**Task brief:** Pick out all lines with the word "computer" from the records that follow.

*** Begin section ***

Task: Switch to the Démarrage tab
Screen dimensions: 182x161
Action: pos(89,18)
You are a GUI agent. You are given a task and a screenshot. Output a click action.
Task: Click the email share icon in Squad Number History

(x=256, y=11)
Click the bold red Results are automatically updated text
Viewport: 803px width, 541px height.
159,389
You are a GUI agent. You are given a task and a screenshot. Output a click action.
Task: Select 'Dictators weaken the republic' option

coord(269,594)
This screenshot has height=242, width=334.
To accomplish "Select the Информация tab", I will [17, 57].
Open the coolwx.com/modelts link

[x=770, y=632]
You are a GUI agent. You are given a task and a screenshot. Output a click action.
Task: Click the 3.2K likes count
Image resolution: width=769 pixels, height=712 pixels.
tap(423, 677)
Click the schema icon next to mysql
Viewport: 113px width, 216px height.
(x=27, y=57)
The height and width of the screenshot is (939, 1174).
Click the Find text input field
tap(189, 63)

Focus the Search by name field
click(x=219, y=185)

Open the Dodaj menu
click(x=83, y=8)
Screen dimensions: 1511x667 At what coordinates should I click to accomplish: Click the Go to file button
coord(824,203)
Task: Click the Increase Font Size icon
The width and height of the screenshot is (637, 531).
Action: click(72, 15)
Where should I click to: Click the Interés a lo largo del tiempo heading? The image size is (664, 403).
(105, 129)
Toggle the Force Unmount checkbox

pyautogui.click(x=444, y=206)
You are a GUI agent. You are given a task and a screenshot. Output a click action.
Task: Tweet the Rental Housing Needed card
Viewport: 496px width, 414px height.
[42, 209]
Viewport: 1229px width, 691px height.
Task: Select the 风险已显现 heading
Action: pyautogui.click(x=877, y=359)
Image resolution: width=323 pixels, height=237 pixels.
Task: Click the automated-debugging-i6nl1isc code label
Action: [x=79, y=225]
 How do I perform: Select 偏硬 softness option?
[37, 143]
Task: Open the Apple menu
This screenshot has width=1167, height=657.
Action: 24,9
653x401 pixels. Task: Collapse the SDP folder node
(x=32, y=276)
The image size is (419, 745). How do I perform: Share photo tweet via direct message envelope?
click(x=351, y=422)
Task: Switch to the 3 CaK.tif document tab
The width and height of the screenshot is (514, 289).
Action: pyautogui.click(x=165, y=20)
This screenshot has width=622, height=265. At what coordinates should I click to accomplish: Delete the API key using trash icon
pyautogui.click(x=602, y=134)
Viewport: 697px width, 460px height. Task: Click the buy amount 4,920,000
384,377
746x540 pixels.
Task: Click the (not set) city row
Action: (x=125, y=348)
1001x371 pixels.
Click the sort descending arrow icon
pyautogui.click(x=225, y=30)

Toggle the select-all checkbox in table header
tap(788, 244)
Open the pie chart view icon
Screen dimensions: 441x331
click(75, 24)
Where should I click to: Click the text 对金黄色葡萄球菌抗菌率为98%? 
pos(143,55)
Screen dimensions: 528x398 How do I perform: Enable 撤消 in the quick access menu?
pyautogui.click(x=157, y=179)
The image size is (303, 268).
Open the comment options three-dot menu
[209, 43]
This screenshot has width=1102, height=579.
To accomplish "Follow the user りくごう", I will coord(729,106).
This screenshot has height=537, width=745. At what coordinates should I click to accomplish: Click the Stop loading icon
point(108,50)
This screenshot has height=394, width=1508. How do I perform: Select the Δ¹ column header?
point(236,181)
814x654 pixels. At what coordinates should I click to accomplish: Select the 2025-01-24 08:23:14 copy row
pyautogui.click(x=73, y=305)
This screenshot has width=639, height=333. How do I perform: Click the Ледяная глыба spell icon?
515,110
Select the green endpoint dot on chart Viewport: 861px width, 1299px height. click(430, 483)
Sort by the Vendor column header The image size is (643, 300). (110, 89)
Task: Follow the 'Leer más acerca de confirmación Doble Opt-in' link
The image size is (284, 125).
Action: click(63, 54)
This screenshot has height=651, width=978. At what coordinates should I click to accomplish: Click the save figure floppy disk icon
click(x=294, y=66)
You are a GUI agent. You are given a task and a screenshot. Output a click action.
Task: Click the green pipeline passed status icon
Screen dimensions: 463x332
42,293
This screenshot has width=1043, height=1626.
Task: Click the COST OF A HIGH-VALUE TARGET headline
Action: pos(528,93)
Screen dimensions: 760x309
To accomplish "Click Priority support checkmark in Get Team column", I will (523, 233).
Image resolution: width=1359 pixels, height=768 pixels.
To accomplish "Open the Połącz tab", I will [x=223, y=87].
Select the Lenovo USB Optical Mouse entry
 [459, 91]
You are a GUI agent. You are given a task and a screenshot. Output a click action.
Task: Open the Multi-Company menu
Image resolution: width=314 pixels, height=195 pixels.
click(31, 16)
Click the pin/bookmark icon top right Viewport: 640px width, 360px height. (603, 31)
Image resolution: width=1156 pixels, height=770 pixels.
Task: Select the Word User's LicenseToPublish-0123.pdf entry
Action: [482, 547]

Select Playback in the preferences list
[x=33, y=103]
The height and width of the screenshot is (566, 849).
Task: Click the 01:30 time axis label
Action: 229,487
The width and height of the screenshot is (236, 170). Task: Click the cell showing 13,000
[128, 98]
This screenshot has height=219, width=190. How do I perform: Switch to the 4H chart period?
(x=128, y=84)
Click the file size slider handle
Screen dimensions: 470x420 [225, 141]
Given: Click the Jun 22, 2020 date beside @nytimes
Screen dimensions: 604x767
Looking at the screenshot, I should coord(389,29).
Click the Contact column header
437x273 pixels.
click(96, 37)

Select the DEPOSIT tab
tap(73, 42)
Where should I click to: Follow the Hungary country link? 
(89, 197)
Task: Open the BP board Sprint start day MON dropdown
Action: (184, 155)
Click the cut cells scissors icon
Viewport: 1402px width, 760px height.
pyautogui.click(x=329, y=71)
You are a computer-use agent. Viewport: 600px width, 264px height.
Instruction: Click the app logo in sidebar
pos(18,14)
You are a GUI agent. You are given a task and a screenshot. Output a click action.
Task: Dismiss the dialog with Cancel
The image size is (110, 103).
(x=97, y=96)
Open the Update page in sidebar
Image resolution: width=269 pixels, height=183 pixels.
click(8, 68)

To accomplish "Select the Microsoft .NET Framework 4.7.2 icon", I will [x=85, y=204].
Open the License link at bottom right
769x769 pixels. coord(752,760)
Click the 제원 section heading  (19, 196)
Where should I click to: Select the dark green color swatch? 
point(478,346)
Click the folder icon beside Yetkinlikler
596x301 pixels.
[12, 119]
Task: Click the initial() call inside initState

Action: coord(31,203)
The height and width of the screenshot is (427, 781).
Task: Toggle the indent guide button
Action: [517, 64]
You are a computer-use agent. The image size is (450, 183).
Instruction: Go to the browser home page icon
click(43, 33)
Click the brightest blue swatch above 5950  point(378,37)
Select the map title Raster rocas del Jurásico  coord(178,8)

*** End section ***

**Exercise answer:**
You are a computer-use agent. Viewport: 600px width, 264px height.
You are a computer-use agent. The image size is (450, 183).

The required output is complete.